▽
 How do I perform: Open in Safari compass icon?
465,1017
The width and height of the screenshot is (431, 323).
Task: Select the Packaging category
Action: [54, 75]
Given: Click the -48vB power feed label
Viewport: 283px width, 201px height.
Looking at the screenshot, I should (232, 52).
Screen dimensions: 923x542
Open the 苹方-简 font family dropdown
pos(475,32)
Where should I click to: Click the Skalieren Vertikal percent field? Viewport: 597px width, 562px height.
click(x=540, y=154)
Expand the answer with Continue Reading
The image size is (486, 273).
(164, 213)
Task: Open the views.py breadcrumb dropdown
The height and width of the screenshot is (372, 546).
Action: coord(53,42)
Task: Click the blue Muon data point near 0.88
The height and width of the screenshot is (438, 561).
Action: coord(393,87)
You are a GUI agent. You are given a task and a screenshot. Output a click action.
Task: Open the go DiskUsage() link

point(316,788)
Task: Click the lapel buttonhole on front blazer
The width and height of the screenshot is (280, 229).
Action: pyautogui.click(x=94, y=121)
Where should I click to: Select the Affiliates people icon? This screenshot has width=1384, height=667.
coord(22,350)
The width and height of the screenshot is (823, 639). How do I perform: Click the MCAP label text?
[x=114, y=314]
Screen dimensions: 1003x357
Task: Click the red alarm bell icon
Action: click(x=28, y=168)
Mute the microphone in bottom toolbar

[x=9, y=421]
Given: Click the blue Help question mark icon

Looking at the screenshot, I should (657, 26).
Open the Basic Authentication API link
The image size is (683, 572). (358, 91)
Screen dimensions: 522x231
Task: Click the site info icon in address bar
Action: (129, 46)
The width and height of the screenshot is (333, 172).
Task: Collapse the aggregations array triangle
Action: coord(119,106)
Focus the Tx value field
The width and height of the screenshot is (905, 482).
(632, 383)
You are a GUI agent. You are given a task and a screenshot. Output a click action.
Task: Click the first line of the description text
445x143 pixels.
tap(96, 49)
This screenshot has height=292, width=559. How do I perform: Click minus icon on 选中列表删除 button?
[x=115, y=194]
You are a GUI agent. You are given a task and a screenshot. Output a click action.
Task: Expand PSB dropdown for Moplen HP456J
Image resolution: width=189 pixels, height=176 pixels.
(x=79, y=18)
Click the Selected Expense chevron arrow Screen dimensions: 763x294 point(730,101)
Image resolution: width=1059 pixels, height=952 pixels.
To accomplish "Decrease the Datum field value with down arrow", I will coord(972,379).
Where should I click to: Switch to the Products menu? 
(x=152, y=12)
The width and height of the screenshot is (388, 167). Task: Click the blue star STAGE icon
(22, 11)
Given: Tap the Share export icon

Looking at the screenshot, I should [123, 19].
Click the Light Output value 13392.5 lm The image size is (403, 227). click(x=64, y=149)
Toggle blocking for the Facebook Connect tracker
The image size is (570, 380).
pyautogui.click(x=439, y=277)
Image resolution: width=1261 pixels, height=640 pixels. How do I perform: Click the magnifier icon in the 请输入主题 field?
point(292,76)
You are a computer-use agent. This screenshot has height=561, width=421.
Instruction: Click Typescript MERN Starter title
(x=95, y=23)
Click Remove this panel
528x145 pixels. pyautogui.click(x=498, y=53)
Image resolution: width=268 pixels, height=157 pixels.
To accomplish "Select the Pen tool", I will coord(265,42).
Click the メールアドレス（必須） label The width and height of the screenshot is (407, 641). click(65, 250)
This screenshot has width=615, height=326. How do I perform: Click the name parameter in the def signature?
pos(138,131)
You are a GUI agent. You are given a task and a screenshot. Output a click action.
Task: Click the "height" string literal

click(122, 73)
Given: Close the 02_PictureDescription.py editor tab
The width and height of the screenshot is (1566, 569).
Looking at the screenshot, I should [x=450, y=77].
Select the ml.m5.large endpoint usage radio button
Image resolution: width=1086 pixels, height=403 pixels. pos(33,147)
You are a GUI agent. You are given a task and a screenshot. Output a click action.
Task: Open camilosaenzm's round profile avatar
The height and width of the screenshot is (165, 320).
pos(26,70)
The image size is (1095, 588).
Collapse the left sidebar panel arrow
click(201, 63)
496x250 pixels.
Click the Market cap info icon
△
Task statement: Print the listing once more, exactly as it stands above.

Result of this exercise:
 How do I perform: Open in Safari compass icon?
465,1017
The width and height of the screenshot is (431, 323).
Task: Select the Packaging category
Action: [54, 75]
Given: Click the -48vB power feed label
Viewport: 283px width, 201px height.
Looking at the screenshot, I should (232, 52).
Screen dimensions: 923x542
Open the 苹方-简 font family dropdown
pos(475,32)
Where should I click to: Click the Skalieren Vertikal percent field? Viewport: 597px width, 562px height.
click(x=540, y=154)
Expand the answer with Continue Reading
The image size is (486, 273).
(164, 213)
Task: Open the views.py breadcrumb dropdown
The height and width of the screenshot is (372, 546).
Action: coord(53,42)
Task: Click the blue Muon data point near 0.88
The height and width of the screenshot is (438, 561).
Action: coord(393,87)
You are a GUI agent. You are given a task and a screenshot. Output a click action.
Task: Open the go DiskUsage() link

point(316,788)
Task: Click the lapel buttonhole on front blazer
The width and height of the screenshot is (280, 229).
Action: pyautogui.click(x=94, y=121)
Where should I click to: Select the Affiliates people icon? This screenshot has width=1384, height=667.
coord(22,350)
The width and height of the screenshot is (823, 639). How do I perform: Click the MCAP label text?
[x=114, y=314]
Screen dimensions: 1003x357
Task: Click the red alarm bell icon
Action: click(x=28, y=168)
Mute the microphone in bottom toolbar

[x=9, y=421]
Given: Click the blue Help question mark icon

Looking at the screenshot, I should (657, 26).
Open the Basic Authentication API link
The image size is (683, 572). (358, 91)
Screen dimensions: 522x231
Task: Click the site info icon in address bar
Action: (129, 46)
The width and height of the screenshot is (333, 172).
Task: Collapse the aggregations array triangle
Action: coord(119,106)
Focus the Tx value field
The width and height of the screenshot is (905, 482).
(632, 383)
You are a GUI agent. You are given a task and a screenshot. Output a click action.
Task: Click the first line of the description text
445x143 pixels.
tap(96, 49)
This screenshot has height=292, width=559. How do I perform: Click minus icon on 选中列表删除 button?
[x=115, y=194]
You are a GUI agent. You are given a task and a screenshot. Output a click action.
Task: Expand PSB dropdown for Moplen HP456J
Image resolution: width=189 pixels, height=176 pixels.
(x=79, y=18)
Click the Selected Expense chevron arrow Screen dimensions: 763x294 point(730,101)
Image resolution: width=1059 pixels, height=952 pixels.
To accomplish "Decrease the Datum field value with down arrow", I will coord(972,379).
Where should I click to: Switch to the Products menu? 
(x=152, y=12)
The width and height of the screenshot is (388, 167). Task: Click the blue star STAGE icon
(22, 11)
Given: Tap the Share export icon

Looking at the screenshot, I should [123, 19].
Click the Light Output value 13392.5 lm The image size is (403, 227). click(x=64, y=149)
Toggle blocking for the Facebook Connect tracker
The image size is (570, 380).
pyautogui.click(x=439, y=277)
Image resolution: width=1261 pixels, height=640 pixels. How do I perform: Click the magnifier icon in the 请输入主题 field?
point(292,76)
You are a computer-use agent. This screenshot has height=561, width=421.
Instruction: Click Typescript MERN Starter title
(x=95, y=23)
Click Remove this panel
528x145 pixels. pyautogui.click(x=498, y=53)
Image resolution: width=268 pixels, height=157 pixels.
To accomplish "Select the Pen tool", I will coord(265,42).
Click the メールアドレス（必須） label The width and height of the screenshot is (407, 641). click(65, 250)
This screenshot has width=615, height=326. How do I perform: Click the name parameter in the def signature?
pos(138,131)
You are a GUI agent. You are given a task and a screenshot. Output a click action.
Task: Click the "height" string literal

click(122, 73)
Given: Close the 02_PictureDescription.py editor tab
The width and height of the screenshot is (1566, 569).
Looking at the screenshot, I should [x=450, y=77].
Select the ml.m5.large endpoint usage radio button
Image resolution: width=1086 pixels, height=403 pixels. pos(33,147)
You are a GUI agent. You are given a task and a screenshot. Output a click action.
Task: Open camilosaenzm's round profile avatar
The height and width of the screenshot is (165, 320).
pos(26,70)
The image size is (1095, 588).
Collapse the left sidebar panel arrow
click(201, 63)
496x250 pixels.
Click the Market cap info icon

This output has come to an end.